Sagarin has OSU's schedule being more difficult than LSU's. I'm not sure how any objective system can say that:

Oregon (neutral) #5
NWST
@Miss St
@WVU #23
Kentucky
FL
@ Tennessee
Auburn #25
@Alabama #2
WKU
@Ole Miss
Arkansas #6
Georgia (neutral) #16
(used final BCS rankings)

Is easier than:
Louisiana-Lafayette
Arizona
@Tulsa
@A&M
Kansas
@Texas #24
@Missouri
Baylor #12
Kansas State #8
@Texas Tech
@Iowa State
Oklahoma #14

You're trying to tell me, objectively, playing teams that finished BY THE BCS OWN CALCULATIONS: @2, 5 (neutral), 6, 16 (neutral), @23, 25 is somehow easier than: 8, 12, 14, @24? How is that even possible?

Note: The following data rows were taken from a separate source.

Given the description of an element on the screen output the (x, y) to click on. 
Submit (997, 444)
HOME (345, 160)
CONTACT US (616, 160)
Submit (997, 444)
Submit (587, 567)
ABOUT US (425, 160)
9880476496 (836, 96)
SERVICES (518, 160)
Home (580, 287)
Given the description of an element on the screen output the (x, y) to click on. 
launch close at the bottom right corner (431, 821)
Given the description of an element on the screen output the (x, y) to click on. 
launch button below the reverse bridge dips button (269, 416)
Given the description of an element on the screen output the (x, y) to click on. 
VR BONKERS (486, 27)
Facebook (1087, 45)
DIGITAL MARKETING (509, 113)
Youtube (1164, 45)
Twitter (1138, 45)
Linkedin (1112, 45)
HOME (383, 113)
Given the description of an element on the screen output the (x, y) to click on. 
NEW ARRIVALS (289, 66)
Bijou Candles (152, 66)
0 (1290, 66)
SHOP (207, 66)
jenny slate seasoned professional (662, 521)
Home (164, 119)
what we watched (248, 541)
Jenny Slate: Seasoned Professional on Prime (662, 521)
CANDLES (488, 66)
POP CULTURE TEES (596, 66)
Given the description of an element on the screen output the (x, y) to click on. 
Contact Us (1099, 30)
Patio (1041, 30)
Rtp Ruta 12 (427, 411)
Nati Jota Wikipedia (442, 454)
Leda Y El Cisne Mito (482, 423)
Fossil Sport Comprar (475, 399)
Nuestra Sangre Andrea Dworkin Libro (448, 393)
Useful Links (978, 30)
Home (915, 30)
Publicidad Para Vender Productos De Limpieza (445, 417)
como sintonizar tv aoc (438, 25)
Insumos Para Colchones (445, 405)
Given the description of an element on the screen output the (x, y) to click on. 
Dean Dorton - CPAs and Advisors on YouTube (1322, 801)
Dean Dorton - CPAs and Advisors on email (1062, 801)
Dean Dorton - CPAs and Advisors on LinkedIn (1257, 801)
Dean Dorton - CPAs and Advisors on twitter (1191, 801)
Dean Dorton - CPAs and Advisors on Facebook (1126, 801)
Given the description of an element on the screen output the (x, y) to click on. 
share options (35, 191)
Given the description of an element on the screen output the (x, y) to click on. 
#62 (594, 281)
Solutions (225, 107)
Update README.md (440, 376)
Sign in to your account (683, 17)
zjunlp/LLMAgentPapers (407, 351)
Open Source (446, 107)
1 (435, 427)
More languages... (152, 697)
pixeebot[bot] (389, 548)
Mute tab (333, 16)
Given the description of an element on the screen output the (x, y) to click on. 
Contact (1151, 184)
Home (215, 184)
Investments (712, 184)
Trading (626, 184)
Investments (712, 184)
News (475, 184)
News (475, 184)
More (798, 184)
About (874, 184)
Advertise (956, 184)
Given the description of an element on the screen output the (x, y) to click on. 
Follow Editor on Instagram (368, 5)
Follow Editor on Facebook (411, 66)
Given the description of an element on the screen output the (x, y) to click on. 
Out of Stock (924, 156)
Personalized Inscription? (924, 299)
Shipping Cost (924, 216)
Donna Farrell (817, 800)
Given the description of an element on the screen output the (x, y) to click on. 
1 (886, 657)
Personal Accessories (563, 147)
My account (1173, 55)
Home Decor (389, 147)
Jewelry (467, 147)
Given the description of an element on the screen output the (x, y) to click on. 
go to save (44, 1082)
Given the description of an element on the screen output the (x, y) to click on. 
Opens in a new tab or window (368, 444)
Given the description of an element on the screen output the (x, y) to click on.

This isn't even supposed to be an SEC/Big XII thing, but how in the world does an objective system which calculates SOS determine OSU's schedule listed there is more difficult than LSU's? /stating the obvious/ but something is seriously strange about the calculations.
 
The entire schedule matters, not just the toughest four or five games. Just taking a simple average of the ratings of the opponents should give you a decent idea. A big reason is that the Big 12 plays nine conference games.

I don't know about a lot of the computers used, but I will vouch for Sagarin's model.